The uptake of anthropogenic CO2 by the ocean and the corresponding increase in surface ocean CO2 concentrations have already caused a measurable decrease in seawater pH (Bindoff and Willebrand, 2007). Surface ocean acidification through this process will amplify as long as fossil fuel CO2 continues to enter the atmosphere and will transform the ocean to a new chemical state for tens of thousands of years (Caldeira and Wickett, 2003). While the magnitude of these changes can be estimated with reasonable certainty for any given CO2 emissions scenario, our understanding of their biological consequences is in its infancy.
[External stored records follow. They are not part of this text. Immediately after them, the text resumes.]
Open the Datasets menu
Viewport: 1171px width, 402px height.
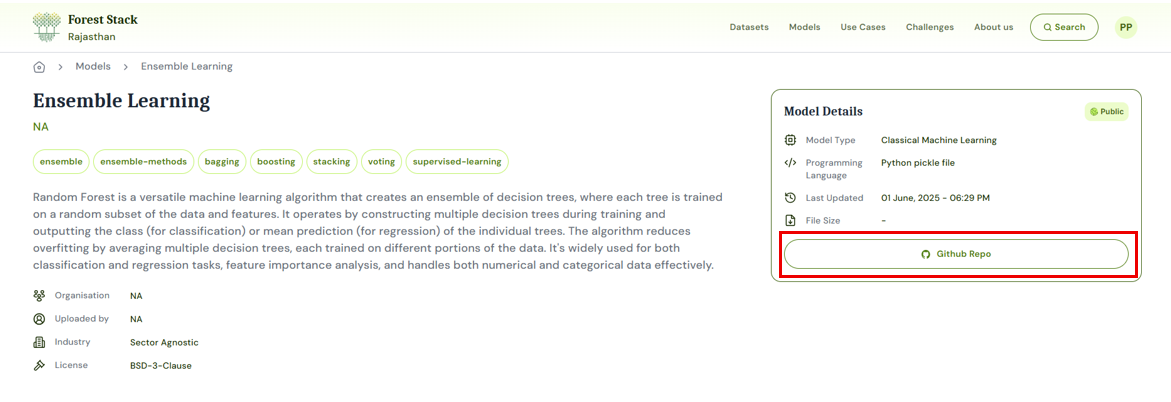click(749, 27)
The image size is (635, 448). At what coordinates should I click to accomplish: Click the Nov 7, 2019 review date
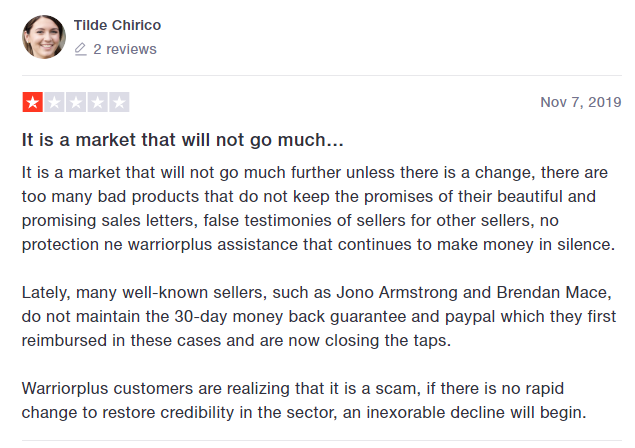(581, 102)
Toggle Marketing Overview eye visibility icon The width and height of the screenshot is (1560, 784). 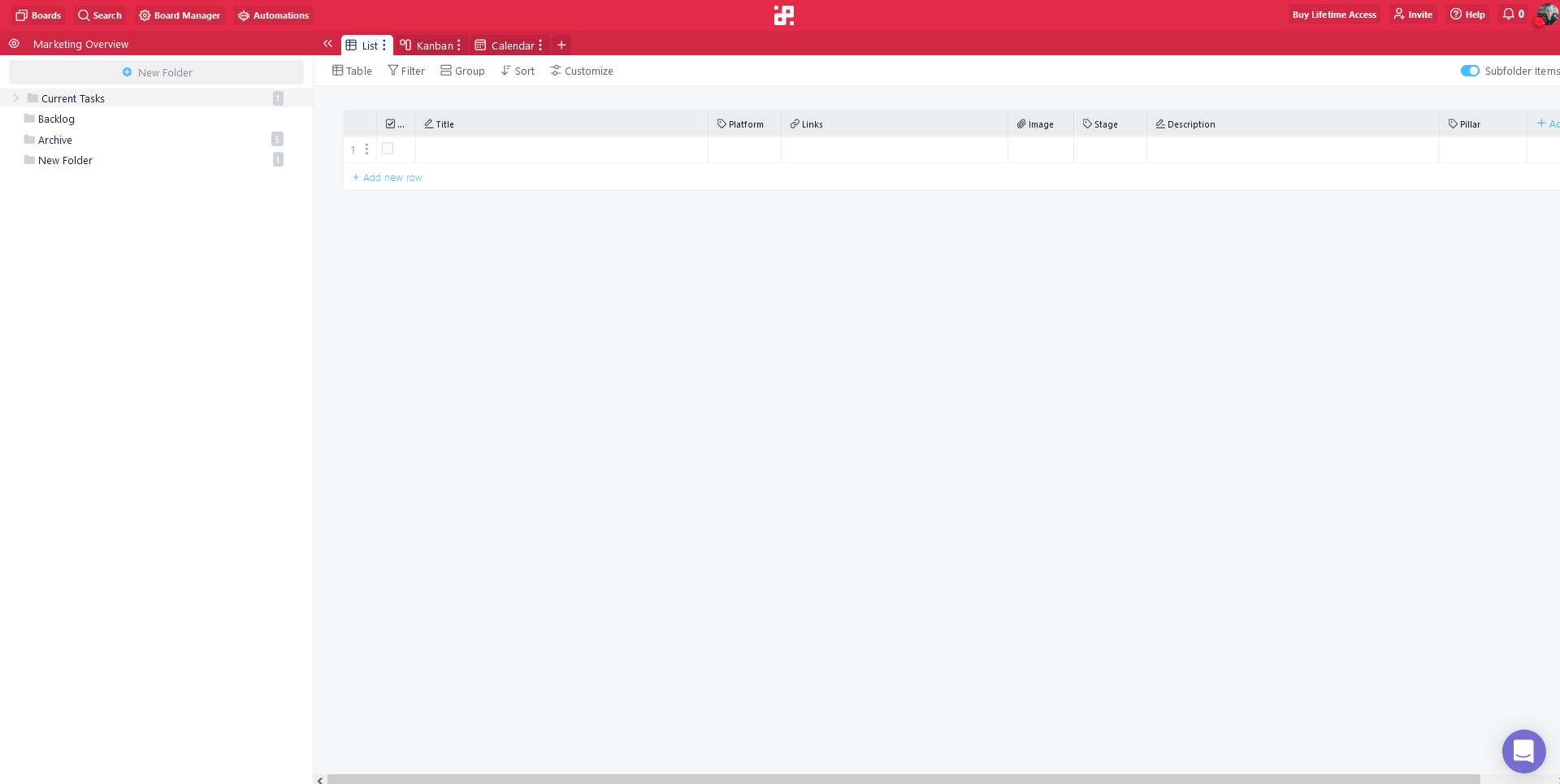pyautogui.click(x=14, y=44)
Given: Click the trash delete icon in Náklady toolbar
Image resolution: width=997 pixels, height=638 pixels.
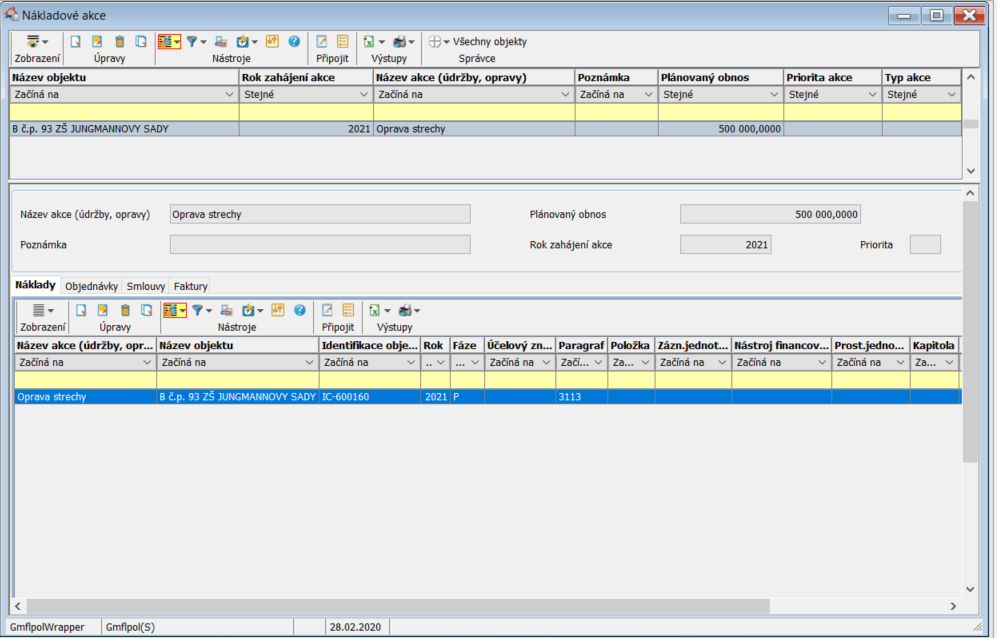Looking at the screenshot, I should (x=125, y=311).
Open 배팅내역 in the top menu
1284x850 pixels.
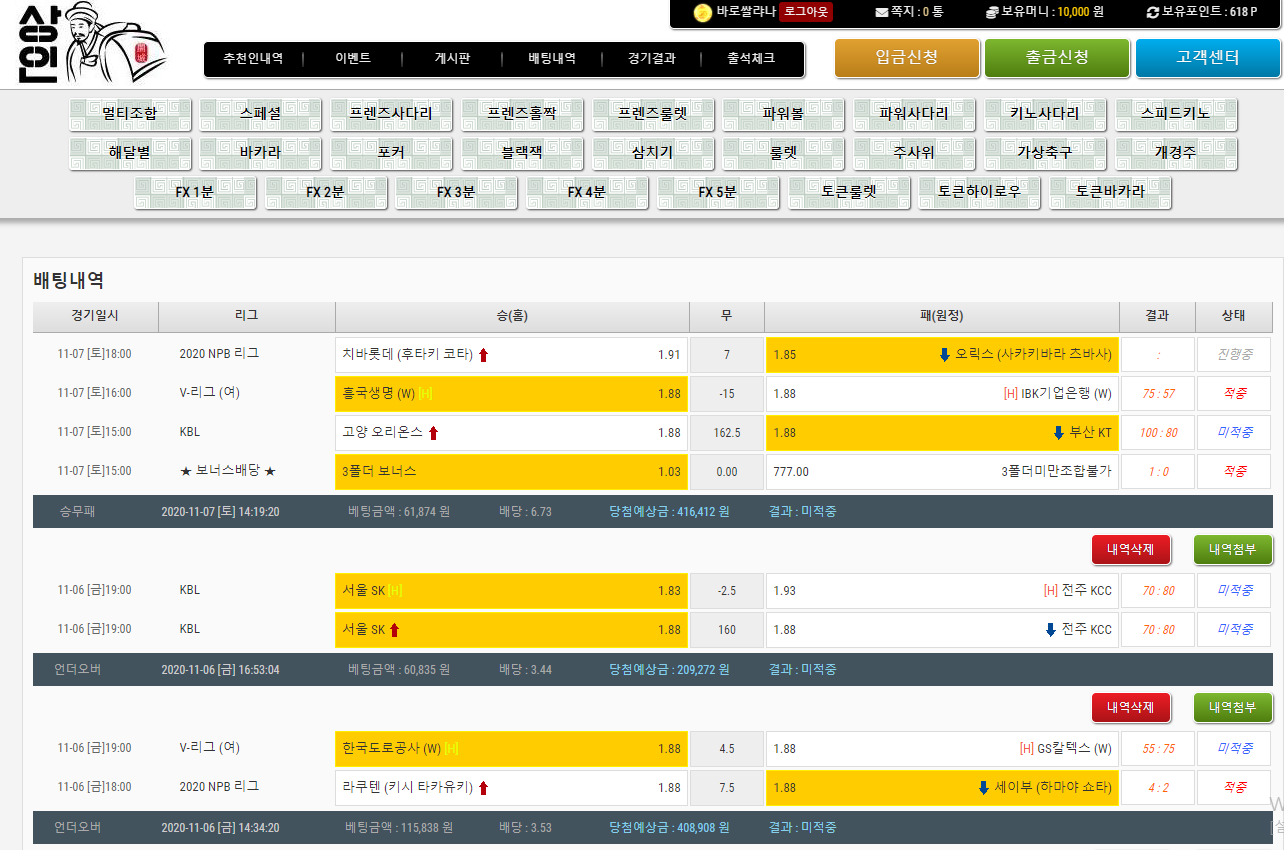pyautogui.click(x=552, y=59)
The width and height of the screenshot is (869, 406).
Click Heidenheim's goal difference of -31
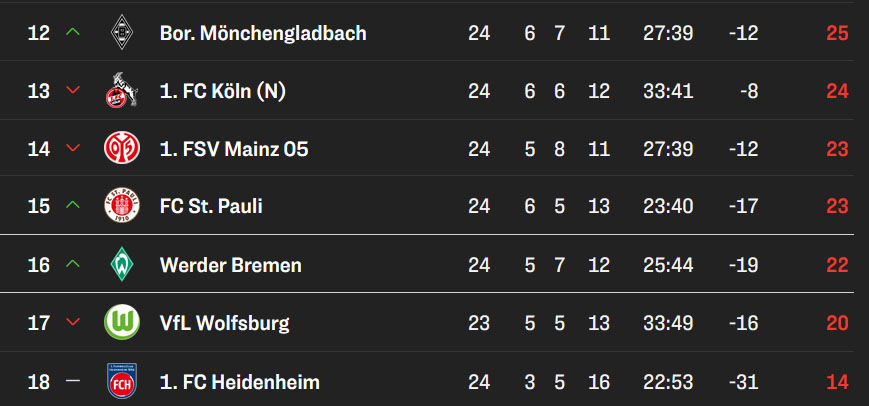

Effects of seawater acidification at the organismal level have been demonstrated in single species experiments and small-scale incubations of mixed assemblages. Among these, studies on plankton organisms with CO2 perturbation ranges relevant to non-deliberate ocean acidification have primarily focussed on coccolithophores (Riebesell et al., 2000; Zondervan et al., 2001, 2002; Sciandra et al., 2003; Leonardos and Geider, 2005; Langer et al., 2006; Feng et al., 2008), diatoms (Burkhardt et al., 2001; Rost et al., 2003), dinoflagellates (Rost et al., 2006), the diazotrophic cyanobacterium Trichodesmium (Barcelos e Ramos et al., 2007; Hutchins et al., 2007), foraminifera (Bijma et al., 2002), copepods (Kurihara et al., 2004), and oyster larvae (Kurihara et al., 2007). These studies have shown both adverse effects, including those on calcium carbonate production in calcifying organisms, and stimulating effects, such as on carbon and nitrogen fixation rates of some of the photoautotrophic organisms. In incu- bation experiments using mixed phytoplankton assemblages a shift in species composition from Phaeocystis to diatom dominance was observed with increasing pCO2 (Tortell et al., 2002).